If you provide a link to a file which is
a type a browser can display - .jpg, .gif, png, .mpr.],. m4v etc - it
will open and display the file. If you want to force it to download the
file itself the simplest, though less elegant, way is to zip the file -
as this is a format the browser doesn't know it will download it.
However you can force a download of a file without zipping it - this is
what MobileMe's 'File Sharing' facility does, but you cannot replicate
this exactly on other servers.
You have to place your files for download in a particular folder, and
add an 'htaccess' file to it to force downloads of any file in that
folder. This will only work if your web hosting company allows it -
some may not.
Using a plain text editor such as TextEdit - in
plain text mode,
not Rich Text which is often the
default - create a file called htaccess.txt and copy this into it:
<Files *.*>
ForceType applicaton/octet-stream
</Files>
(I know 'applicaton' looks wrong, but it works: so should
'application' but when I tried that it worked in FireFox but not in
Safari... go figure...)
Using an FTP client, upload this file to the folder.
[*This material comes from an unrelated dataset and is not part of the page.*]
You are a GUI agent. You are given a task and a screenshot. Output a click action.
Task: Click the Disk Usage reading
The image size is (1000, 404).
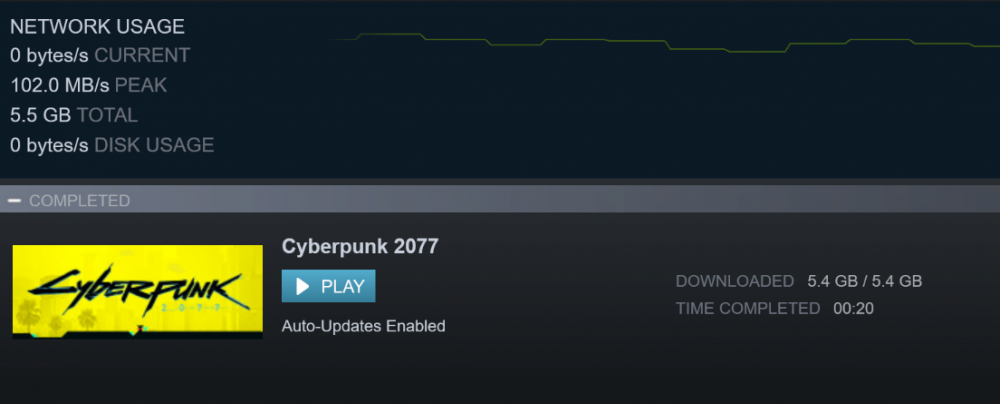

Once it's there,
use the client to change its name: firstly remove the .txt from the
end, then add a period on the beginning, so that it looks like this:
.htaccess
You will get a warning that this will make the file invisible - agree
to this. The file will disappear when you refresh the FTP client;
however it will still be there and you will find that links to files in
that folder cause a download.
Of course if you want to be able to display this file as well you will
have to use a duplicate in another folder; though oddly enough .mp3
files in an embedded player will work.
(My thanks to Julian Wright for telling me about this method.)